By now you've heard about the saga of Bernie Madoff, the former Nasdaq chairman and longtime investment manager who stands accused of losing as much as $50 billion of his investors' money via a Ponzi scheme. Crazy stuff, and we'll probably see more of it as the recessionary unwinding continues.

As details have emerged about Madoff's investors, I've noted that many of their stories have one or both of these points in common:

  • The investment was made via an advisor of some kind.
  • The investor invested without understanding the "split-strike" strategy Madoff claimed to be using -- much less how it could generate such consistent returns month after month.

Oh, and these investors had one other thing in common. In many cases, they were seriously rich.
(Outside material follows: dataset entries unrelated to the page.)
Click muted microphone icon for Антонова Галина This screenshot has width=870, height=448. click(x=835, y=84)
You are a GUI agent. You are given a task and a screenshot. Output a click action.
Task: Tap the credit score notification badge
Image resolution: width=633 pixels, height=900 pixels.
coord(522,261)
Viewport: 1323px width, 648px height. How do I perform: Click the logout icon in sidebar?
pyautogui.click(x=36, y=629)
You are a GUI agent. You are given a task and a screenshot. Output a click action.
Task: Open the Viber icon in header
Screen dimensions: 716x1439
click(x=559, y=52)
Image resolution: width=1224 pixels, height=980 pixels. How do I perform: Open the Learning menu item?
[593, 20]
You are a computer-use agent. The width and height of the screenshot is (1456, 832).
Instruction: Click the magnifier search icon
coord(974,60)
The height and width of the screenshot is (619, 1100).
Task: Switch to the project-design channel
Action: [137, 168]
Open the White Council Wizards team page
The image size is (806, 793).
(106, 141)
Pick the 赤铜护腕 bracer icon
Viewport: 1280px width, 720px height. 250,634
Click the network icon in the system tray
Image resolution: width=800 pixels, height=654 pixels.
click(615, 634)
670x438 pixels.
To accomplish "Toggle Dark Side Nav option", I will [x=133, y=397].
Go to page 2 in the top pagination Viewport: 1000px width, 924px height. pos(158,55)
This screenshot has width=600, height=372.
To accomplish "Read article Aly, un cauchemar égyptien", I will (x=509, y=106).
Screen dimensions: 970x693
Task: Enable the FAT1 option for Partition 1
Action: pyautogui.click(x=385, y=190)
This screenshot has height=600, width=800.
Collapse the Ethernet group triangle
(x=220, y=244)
Not surprisingly, it turns out that major league wealth doesn't automatically impart investment wisdom. Who knew?

Well, we could have guessed
The rich are a lot like you and me, it turns out, at least in the sense of having blind spots around financial issues. Excitement at the prospect of sizable, consistent gains; the lure of access to an elite, secretive inner circle; the choice to believe an authority rather than to understand firsthand -- these are all common tendencies, probably rooted deep in the human wiring, and we can all be tripped up by them from time to time.

But if there's one thing that I see tripping up investors over and over, it's this: They buy stuff they don't understand. Folks, that's the road to ruin. And as the experience of many Madoff clients shows, just because a professional recommends an investment doesn't mean you're off the hook. They may not understand it either. A lot of Madoff clients invested via funds of funds, essentially hedge funds (with hedge-fund-class fees) that invested in other hedge funds and similar vehicles. Those investors thought their huge fees were buying some world-class due diligence. Right now it looks like they were mistaken -- and I can already hear the lawyers mobilizing.

If you don't understand it, learn more or move on
A lot of us learned this lesson the hard way, firsthand, during the dot-com boom. If you don't understand the business model, there may not be a business model worth understanding. Or, the company may be a great investment, but if you don't understand its technology, its value proposition, and the competitive landscape, you can't say for sure -- and neither can your advisor.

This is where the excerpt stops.